Poppy Whatmore: QUICK AND DIRTY

Photo © Poppy Whatmore

“The intention for the small house exhibition is to explore the process of maquette making in sculpture. Over the years I have always made small maquette/sketches to keep permanent visual ideas conjured up in my head. Some are makeshift and precarious in material, such as balsa wood, blue tack, cardboard, found pieces of woods put together with a dribbling glue gun. Some selected ideas are made into larger works. Other more recent works have been made more permanent, persisting with the small scale as intention, such as a series of ceramics. Recently, I have reflected back on smaller scale fragile works (that have either fallen apart, or deteriorated in the making of other works) and re-worked some former, fragile works. Some of these works and their ideas will only ever exist in the small scale and the exhibition at small house exhibition is a celebration of fleeting ideas made visual and 3D, constructed in precarious materials or made more permanent with precarious ideas.”

 

“My work mimics relational power shifts. Gestures evoke disquiet including rebellion and rejection. The outcomes interchange between chaos and order.

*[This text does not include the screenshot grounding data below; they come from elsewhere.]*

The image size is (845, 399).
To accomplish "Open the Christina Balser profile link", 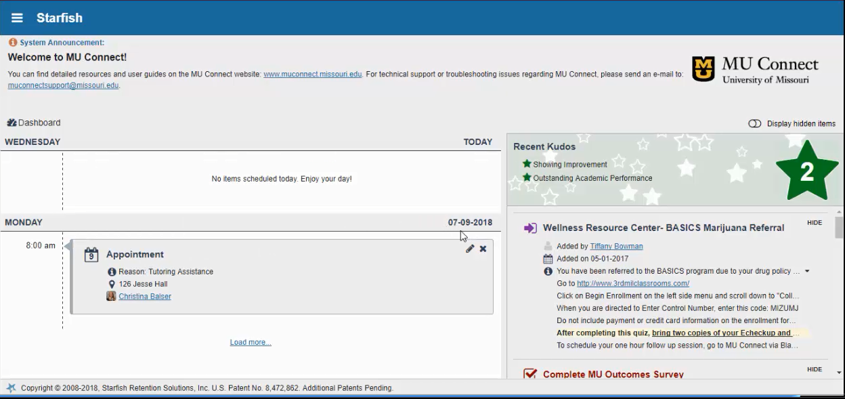I will [145, 296].
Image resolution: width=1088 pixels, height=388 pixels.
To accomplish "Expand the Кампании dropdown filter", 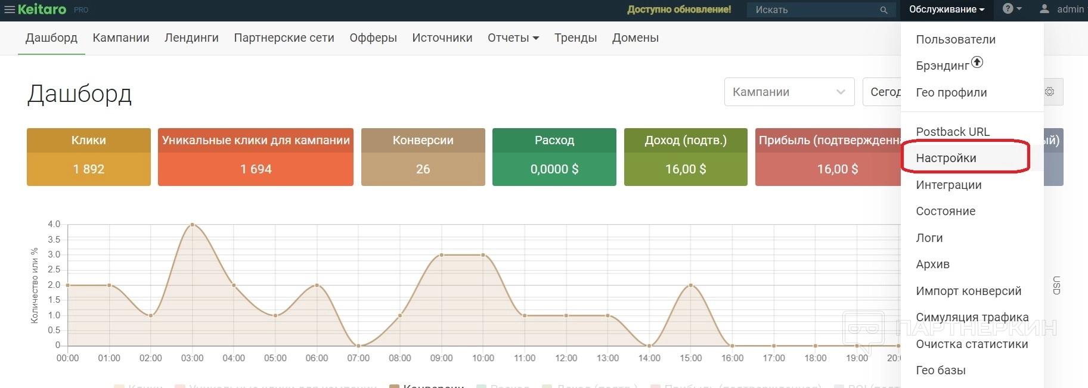I will (789, 92).
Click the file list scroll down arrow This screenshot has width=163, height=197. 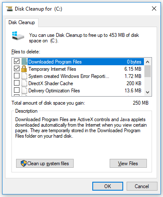point(148,92)
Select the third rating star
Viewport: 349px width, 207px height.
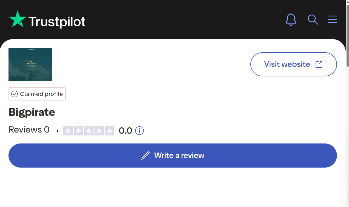(89, 131)
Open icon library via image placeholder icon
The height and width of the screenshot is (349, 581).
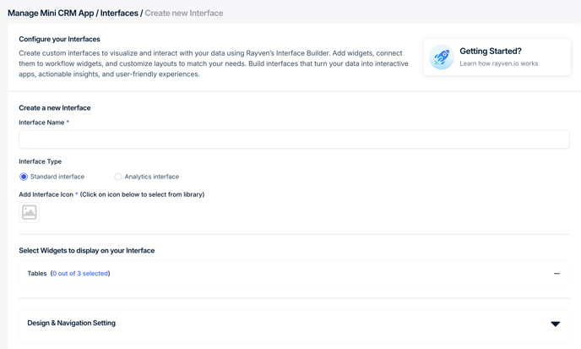point(30,212)
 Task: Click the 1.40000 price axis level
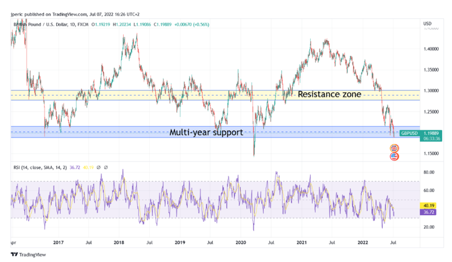pyautogui.click(x=431, y=49)
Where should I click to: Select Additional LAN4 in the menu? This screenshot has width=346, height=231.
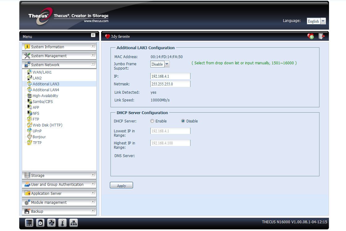(46, 90)
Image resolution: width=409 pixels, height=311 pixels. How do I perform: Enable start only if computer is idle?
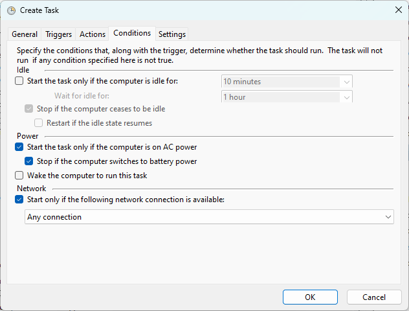point(19,81)

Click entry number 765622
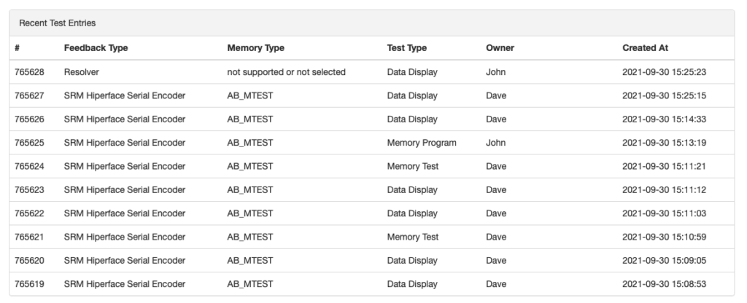click(x=29, y=213)
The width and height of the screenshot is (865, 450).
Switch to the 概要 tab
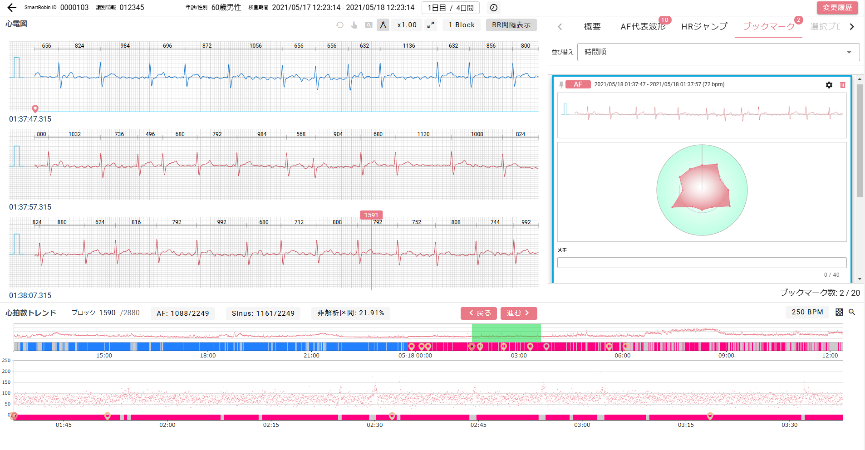[592, 27]
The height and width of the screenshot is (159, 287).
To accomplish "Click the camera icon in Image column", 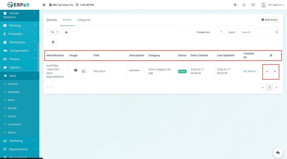I will [75, 70].
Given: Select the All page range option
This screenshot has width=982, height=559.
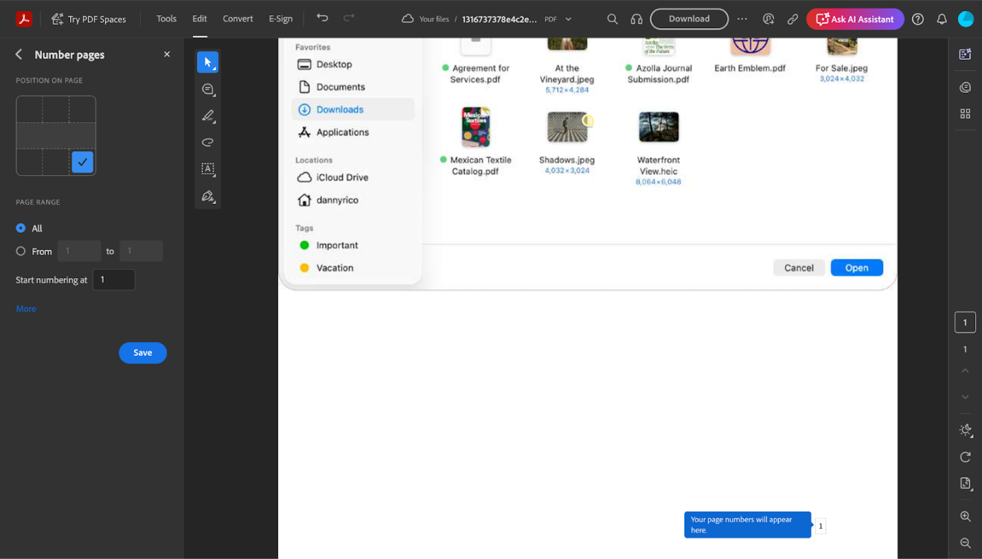Looking at the screenshot, I should 21,228.
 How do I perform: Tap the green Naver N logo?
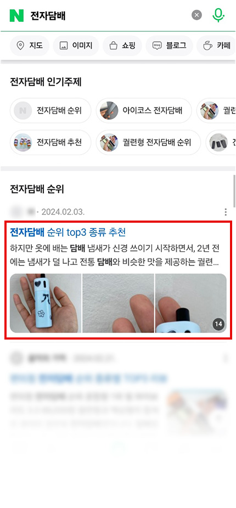tap(16, 15)
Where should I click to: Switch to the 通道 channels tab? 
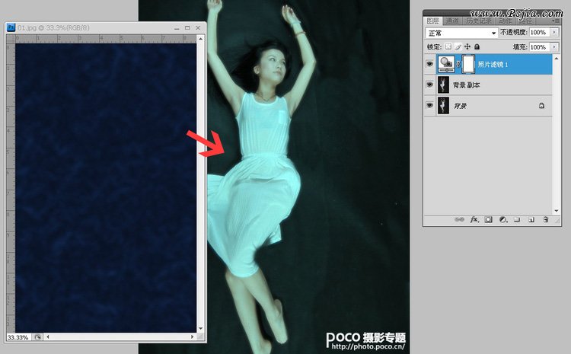(x=452, y=21)
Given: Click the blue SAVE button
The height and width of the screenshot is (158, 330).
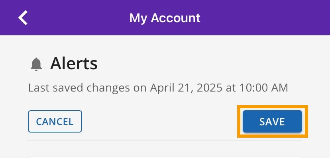Looking at the screenshot, I should click(272, 121).

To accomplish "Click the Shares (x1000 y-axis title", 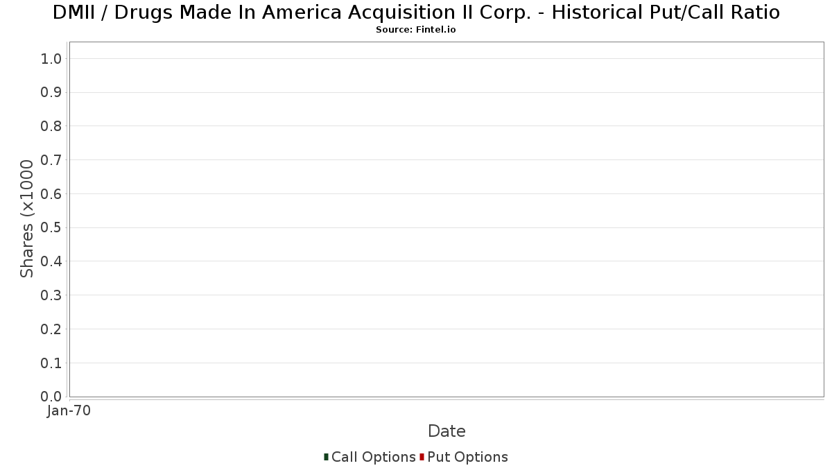I will coord(27,218).
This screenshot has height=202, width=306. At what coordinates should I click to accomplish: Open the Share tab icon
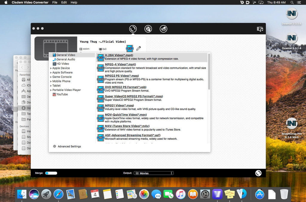click(x=163, y=29)
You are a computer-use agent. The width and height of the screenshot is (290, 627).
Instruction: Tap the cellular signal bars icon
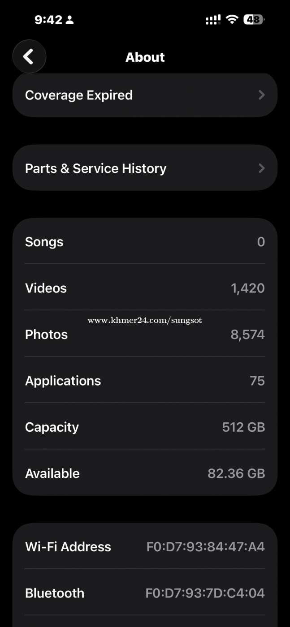tap(213, 19)
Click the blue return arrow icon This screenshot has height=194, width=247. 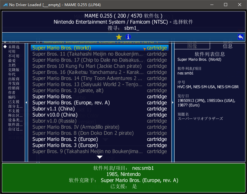pos(240,37)
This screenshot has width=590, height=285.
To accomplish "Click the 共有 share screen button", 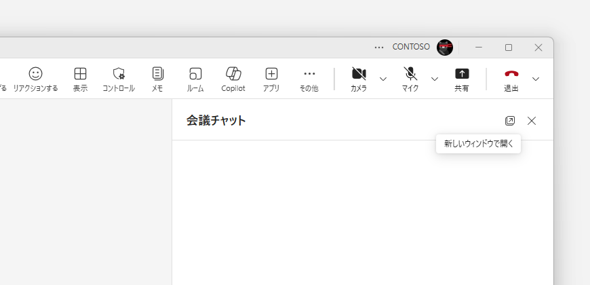I will [x=462, y=79].
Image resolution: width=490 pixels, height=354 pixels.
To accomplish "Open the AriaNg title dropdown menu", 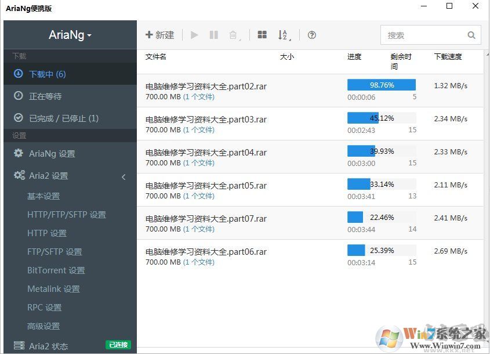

“Events are reconfigured through the process ofdeconstructing and reconstructing selected materials and found objects. Physically, the works are precarious in state, yet the process can develop towards a risky, subversive strength. The work attests to the fragility, humour and absurdity of life.

“Fragments of memories and past events are often weaved into material enactments. These frozen moments include instances of jeopardy, entrapment, obscuring, undermining or overwhelming experiences. The memories can include selected conversations, which introduce the content of the work, in particular in the titles. Language, for me, is a key to our experience of the everyday. Manipulating memories through material, links to slap-stick interruption for ordinary routines.

“One consistent theme is weight: both real and psychological. The weight of material relates to the body. The anthropomorphic and zoomorphic arrangement of objects is evident in characterizing and animating selected stuff.

“The work often starts from site responsive musings, which encapsulate the recreation of narrative fragments. The installations address universal struggles for the human condition, exploring tensions between the public and private, both in the active and contemplative life.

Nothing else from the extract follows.